単に金儲けをすることだけが企業の存在意義なわけではなく、企業がこの世に存在することによって社会に貢献することが求められる。環境問題や人権問題といった社会問題に目を向け、株主の利益に応えるだけでなく長期的な企業価値を向上させ、株主に限らず全てのステークホルダーの利害に目配りすることが企業に求められるようになっており、それこそが企業の存在意義となっている。
組織の成功を推進する上での「目的」の役割について、著者は本書において示唆に富んだ考察を具体的に展開している。たとえば以下のような例である。
- 赤字続きのスタディサプリに対して、リクルートはどうして投資し続けた?
- 他者に誇れるパーパスを標榜したはずのFacebookがどうして、世界からバッシングを受ける状況へと陥ったのか?

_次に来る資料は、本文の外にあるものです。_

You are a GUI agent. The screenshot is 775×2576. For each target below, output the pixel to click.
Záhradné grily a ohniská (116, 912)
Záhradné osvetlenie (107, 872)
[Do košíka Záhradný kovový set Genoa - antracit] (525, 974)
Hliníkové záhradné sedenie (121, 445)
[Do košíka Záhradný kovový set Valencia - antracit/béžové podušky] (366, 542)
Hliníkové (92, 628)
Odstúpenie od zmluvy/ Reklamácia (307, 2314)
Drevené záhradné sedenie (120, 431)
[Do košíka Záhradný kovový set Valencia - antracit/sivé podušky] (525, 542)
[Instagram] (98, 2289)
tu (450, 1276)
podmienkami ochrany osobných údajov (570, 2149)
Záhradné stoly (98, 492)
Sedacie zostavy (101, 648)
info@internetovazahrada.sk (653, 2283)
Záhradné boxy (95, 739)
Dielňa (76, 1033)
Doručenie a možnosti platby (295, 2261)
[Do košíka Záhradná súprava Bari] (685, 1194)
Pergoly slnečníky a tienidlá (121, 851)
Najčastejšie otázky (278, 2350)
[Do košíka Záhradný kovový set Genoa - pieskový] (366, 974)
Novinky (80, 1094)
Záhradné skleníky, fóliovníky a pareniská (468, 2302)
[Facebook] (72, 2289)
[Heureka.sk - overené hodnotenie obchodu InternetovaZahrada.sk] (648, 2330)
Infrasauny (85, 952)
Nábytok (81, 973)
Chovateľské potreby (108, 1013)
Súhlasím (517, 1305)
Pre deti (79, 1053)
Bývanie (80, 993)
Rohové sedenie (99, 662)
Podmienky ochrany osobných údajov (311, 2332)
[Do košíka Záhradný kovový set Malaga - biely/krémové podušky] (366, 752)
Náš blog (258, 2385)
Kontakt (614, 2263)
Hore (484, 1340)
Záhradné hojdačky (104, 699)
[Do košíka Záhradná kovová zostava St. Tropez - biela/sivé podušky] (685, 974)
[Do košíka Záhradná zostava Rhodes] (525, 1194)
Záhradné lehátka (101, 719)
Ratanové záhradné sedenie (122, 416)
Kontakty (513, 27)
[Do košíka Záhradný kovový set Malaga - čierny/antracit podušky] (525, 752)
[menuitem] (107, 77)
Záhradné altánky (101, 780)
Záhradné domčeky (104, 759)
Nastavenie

- 破産寸前にまで追い込まれたはずのレゴが、いかにしてパーパスによって復活したか?
- コーラを売り続けたペプシコは、なぜ、健康を掲げる「大きな物語」を語り出したのか?
- 傑出した企業として再興するために、マイクロソフトはどうして、個人のパーパスを重視したのか?
こうした例を挙げることで、目的は単なる流行語ではなく、企業を内部から変革する強力な力であるという考えを掘り下げている。
本書を読むと身近な企業が達成した成功例と失敗例が見えてくる。目的を追求する上での成功と失敗の両方を紹介していることを目の当たりにした読者は、目的への旅路が必ずしも一筋縄ではいかないこと、そして失敗こそが成長の機会であることを認めることになるであろう。
さらに、目的が多面的な影響を与えることを包括的に分析していることも忘れてはならない。リーダーシップの意思決定、従業員のエンゲージメント、イノベーション、さらには顧客ロイヤルティにどのような影響を与えるかを作者は本書で検証している。
もっとも、本書で記されている内容は真新しいことではない。日本人なら近江商人の三方良しを思い浮かべていただければいい。「儲かれば良い」も「儲からなくても社会貢献できれば良い」も経営のあるべき姿ではなく、自分も、相手も、そして社会にも良い方向に進むのが経営のあるべき姿というのは、世の東西を問わず説かれることと言えるのだ。
なお、本書の記載内容と近江商人との比較については読んでいる途中に脳裏に浮かんでから消えることなく、巻末の解説に書いてあって、「やはり」と考えた次第である。